> CONSIGNES DE L'EXERCICE
A – Répondez à ces questions d'après l'extrait :
(i) Sous quelle forme le blogue est-il avant tout publié ?
(ii) Quelle voix Jacques Ouellet dit-il avoir choisie entre le slam et le silence ?
(iii) Qu'a-t-il entendu pour la première fois à l'adolescence ?
B – Recopiez sans modification le passage de l'extrait qui va de « À l’instar des » jusqu'à « slam de poésie. ».

--- EXTRAIT À LIRE ---

La chronique « Il/elle n’a jamais fait de slam » vise à faire connaître des poètes et leur poésie qui, bien qu’écrite pour le livre, peut susciter l’intérêt des amis du Slam. Puisque le blogue est d’abord et avant tout écrit (et non sonore, parlé ou vidéo), la publication de quelques poèmes s’avère appropriée.
Jacques Ouellet

À l’instar des autres poètes invités à la chronique « Il/Elle n’a jamais fait de slam », j’ai demandé à Jacques Ouellet de rédiger un court texte pour nous expliquer pourquoi il n’a jamais participé à un slam de poésie.
Je n’ai jamais fait de slam parce que :
La poésie peut aussi bien prendre la forme du slam sur une scène que la forme d’un silence sans commune mesure, vaste et contenu.
Explorer questionner douter traverser.
J’ai choisi entre les deux la voix du murmure. Cela m’est venu jeune par nécessité, par évidence alors qu’adolescent, j’ai une première fois entendu la parole du vent dans la cime d’un pin solitaire. Je l’entends toujours et cette expression me guide, je l’ai choisie, je la pratique.

--- DONNÉES ENREGISTRÉES ---

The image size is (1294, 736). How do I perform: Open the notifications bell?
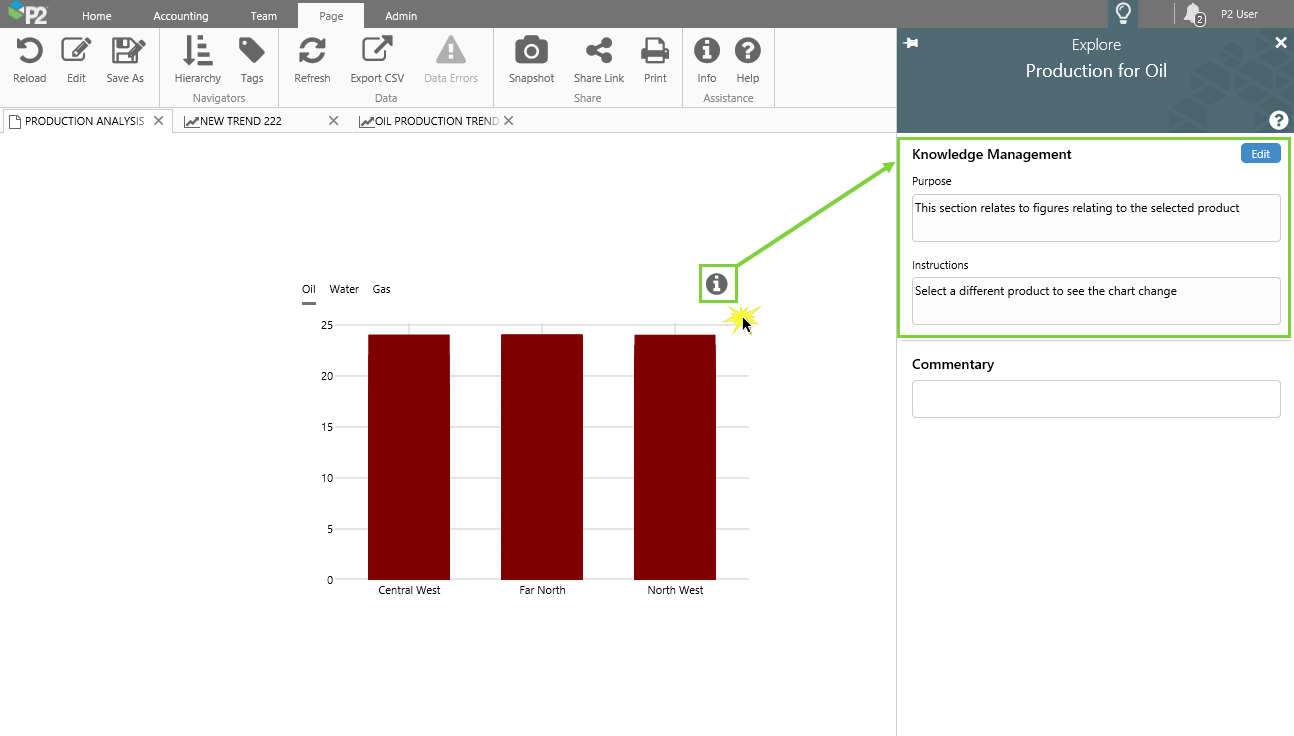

---

> RÉPONSES ATTENDUES
A –
(i) Sous forme écrite, et non sonore, parlée ou vidéo.
(ii) La voix du murmure.
(iii) La parole du vent dans la cime d'un pin solitaire.

B –
À l’instar des autres poètes invités à la chronique « Il/Elle n’a jamais fait de slam », j’ai demandé à Jacques Ouellet de rédiger un court texte pour nous expliquer pourquoi il n’a jamais participé à un slam de poésie.